Retail sales fell more sharply than expected in November, highlighting the plight of embattled consumers and reviving speculation that the Reserve Bank may cut interest rates again this year.

Retail sales dived 6.6% from November last year, accelerating from a 6.1% drop in October, Statistics SA said yesterday, 20 January 2010.

Consensus forecasts had pointed to a 5% fall in retail sales, which make up the economy's third-biggest sector. Wholesale trade fell 13% in the year to November, also faster than an 11.4% drop the previous month.

“The figures are telling us we shouldn't dismiss the chances of a rate cut next week or in the first quarter of this year,” said Brait economist Colen Garrow.

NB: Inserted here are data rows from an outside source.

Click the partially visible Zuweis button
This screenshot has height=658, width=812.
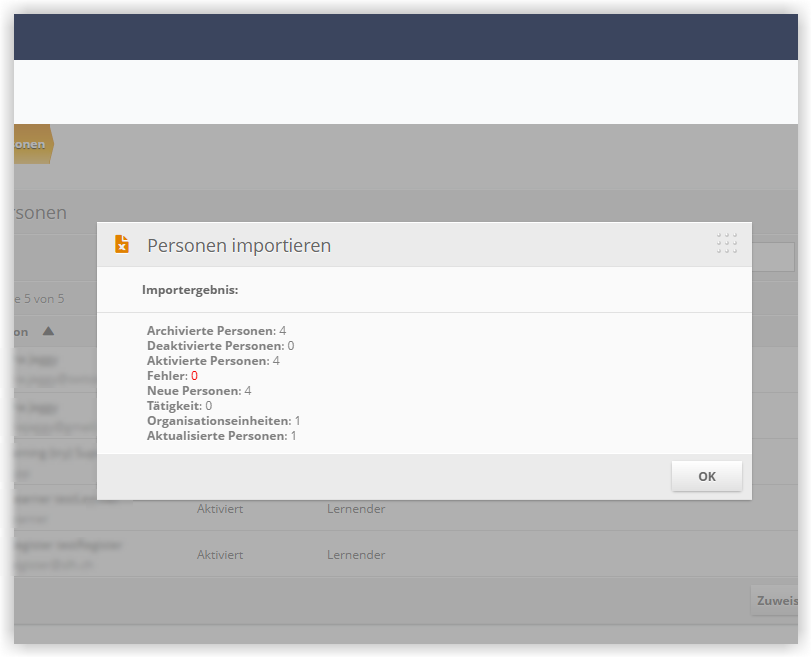774,601
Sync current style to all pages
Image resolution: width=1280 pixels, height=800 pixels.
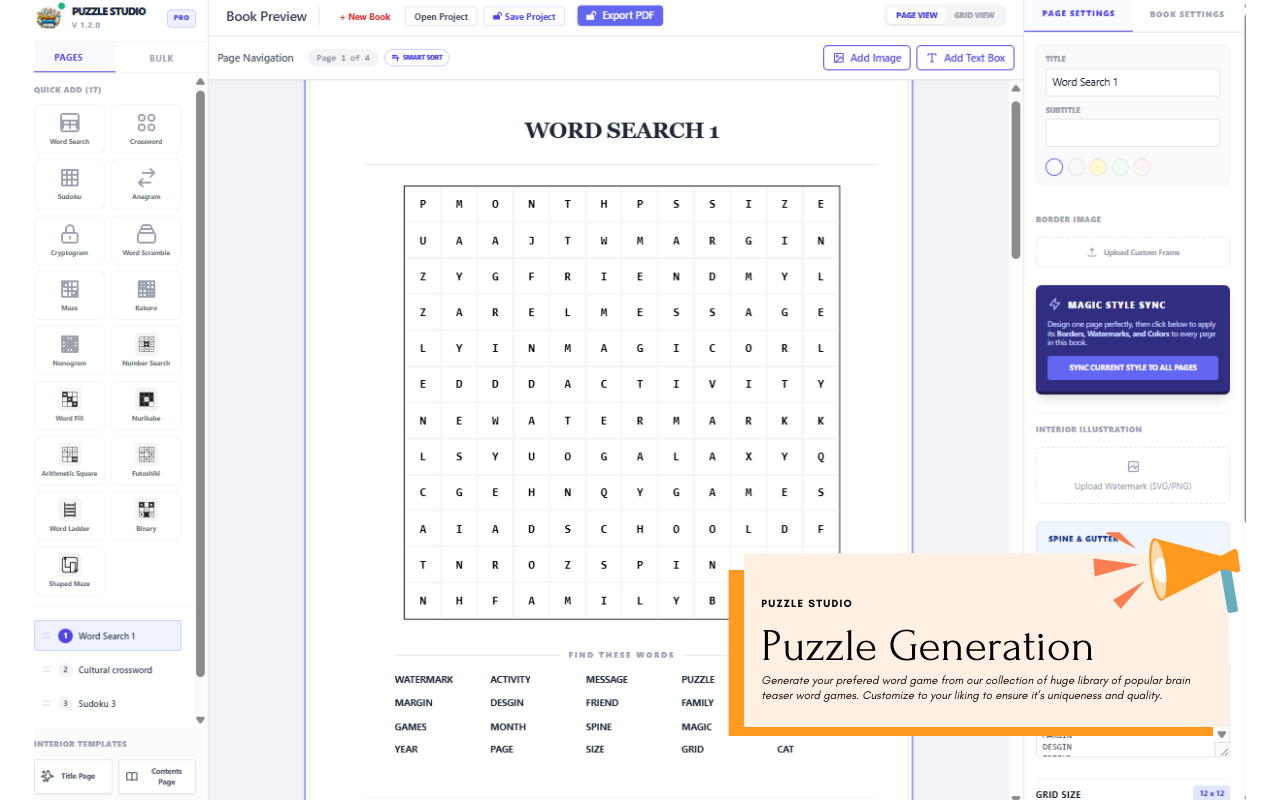click(x=1132, y=369)
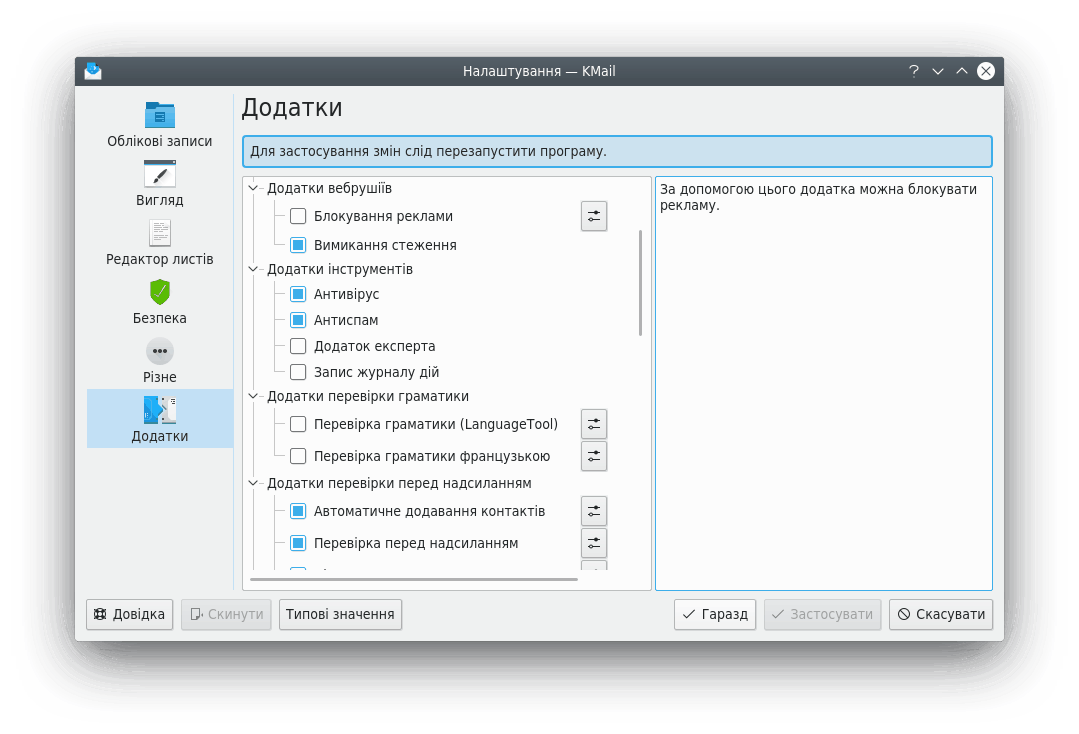This screenshot has height=734, width=1079.
Task: Configure the Блокування реклами plugin
Action: pyautogui.click(x=594, y=216)
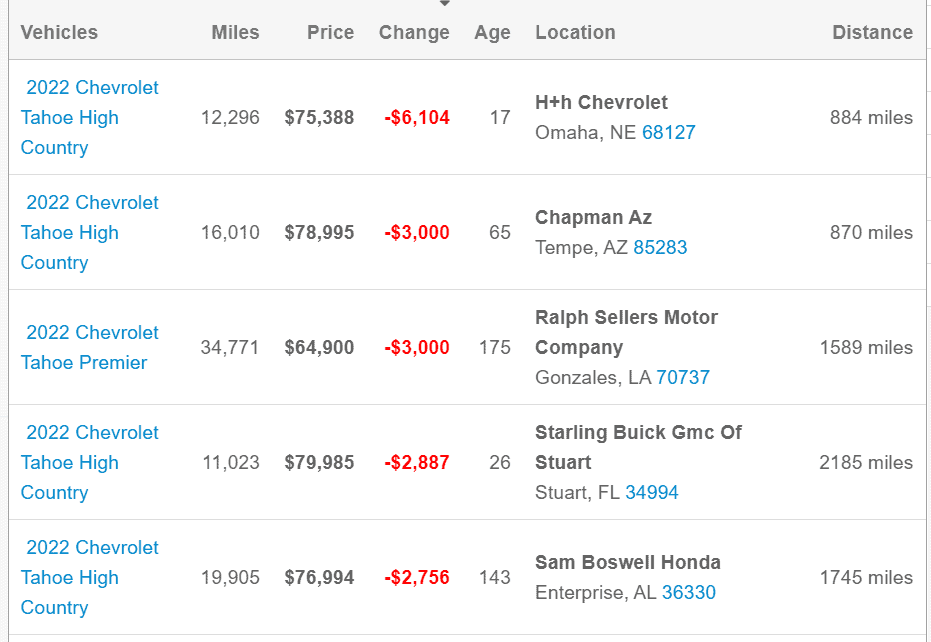Screen dimensions: 931x642
Task: Open the Tahoe High Country listing priced $75,388
Action: pos(90,118)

The Bank's monetary policy committee holds its first meeting of the year next week.

Most analysts think that mounting evidence of a recovery in the economy's other key sectors — notably manufacturing — will encourage the Bank to keep interest rates on hold this year.

But yesterday's data back the widely held view that SA's recovery from recession will be slow and choppy. Consumer spending is the main growth engine and has shrunk for five quarters in a row, according to official data.

“The retail slump is lasting longer than we previously thought,” Citigroup economist Jean-Francois Mercier said.

He blames the trend on hefty job losses, estimated at more than a million last year, along with shrinking household income.

In contrast, factory output and mining production have improved steadily, responding to a pick-up in global demand and a recovery in SA's inventory cycle.

It takes changes in lending rates up to 18 months to make themselves fully felt, and the five percentage point reduction seen between December 2008 and September last year will start boosting demand later this year.

The data showed that apart from sales of medical goods and pharmaceuticals, all categories of retail sales fell in November.

Household furniture and equipment — also sensitive to rates — fell 3.6%, after a 7.3% drop in October. Sales of clothing, footwear and leather goods plunged by 9.3% — surprising, given the normal upward seasonal trend.

Indications from retailers suggested sales remained weak last month, Investec economist Kgotso Radira said.

During the three months to November, retail sales fell 5.9% compared with the corresponding period in 2008.